本文抜粋:
────────────────────
それはやっぱり、名前のつかない仕事ばっかりやって
心配してこなかったのがぼくだから。
松尾スズキさんは、ぼくの若いときの仕事を見ていて
「ああいう大人になりたいなぁ」って
思ってくれていたんですって。
要するに、たのしそうだったみたい。
夢眠
わかります。
糸井さんってなんか謎の大人ですよね。
もちろんコピーライターですとか、
お仕事としてはわかりますけど、
たのしそうなことをあまりにもしすぎていて。
糸井
そう思ってもらえたらいいなと思ってますね。
ぼくもそうだったし、
横尾忠則さんだって「画家」って宣言してるけど、
名前もわかんないことをずーっとやってきた人だし。
赤瀬川原平さんも芥川賞を受賞したから
「作家」っていう肩書になってるけど、
やっぱり、何している人かはわかんない。

夢眠
はい、わかりません。
糸井
わかんないところにいても、
ぼくらは平気でいるんです。
夢眠
でも、今の若い子たちって
「何かになんなきゃいけない」って言われ続けて、
うぇーんってなってますよね。
糸井
ねむさんは大丈夫だったの?
親からのプレッシャーとか。
夢眠
わたしは大丈夫でしたね。
美術を学ぶ学校に入れてくれたんで、
「せっかくだし、なんかつくっててほしいな」
と言われていたぐらい。
画家とかデザイナーになれ! じゃなくて。
だから「なんか」をつくり続けているんです。
糸井
いきなり「なんか」って言われてもねぇ。
たとえばお店に新しく入ったアルバイトの子が
「なんかつくって」って言われたら、
何していいかわかんなくて混乱しますよね。
ねむさんは「はい」って言えたんだ。
夢眠
「なんかをつくればいいじゃん!」って
思っちゃうんですよね、わたし。
糸井
その「なんか」に名前があろうがなかろうが、
「はい」って言っちゃった人生なんだ。
夢眠
「なんか」をつくることに関しては、
得意分野なんだと思うんですよ。
たとえば、走るのが速い人が遅い人に対して、
なんでそんな簡単なことできないの? って
イラついちゃうことってありますよね。
わたしは「なんか」をつくろうとしない人に
腹立っちゃうことがあって。
────────────────────
データ:
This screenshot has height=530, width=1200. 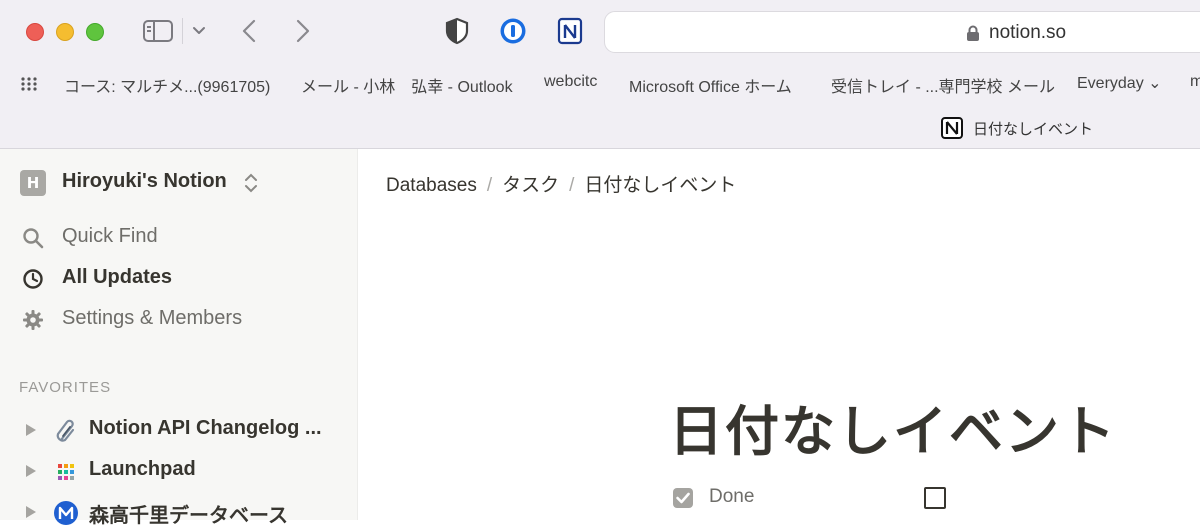 What do you see at coordinates (732, 497) in the screenshot?
I see `property-label: Done` at bounding box center [732, 497].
────────────────────
作業内容:
• a. 本文で、発言している二人以外に名前が出てくる人物をすべて挙げてください。
• b. 本文の要点を二文にまとめてください。

解答:
• a. 松尾スズキ、横尾忠則、赤瀬川原平

• b. 糸井は、名前のつかない仕事ばかりしてきた自分や、肩書はあっても何をしている人かわからない横尾忠則、赤瀬川原平のように、わからないところにいても平気でいると語る。夢眠は、親から「なんかつくっててほしい」と言われて「なんか」をつくり続けており、それを得意分野と考え、つくろうとしない人に腹が立つことがあると話す。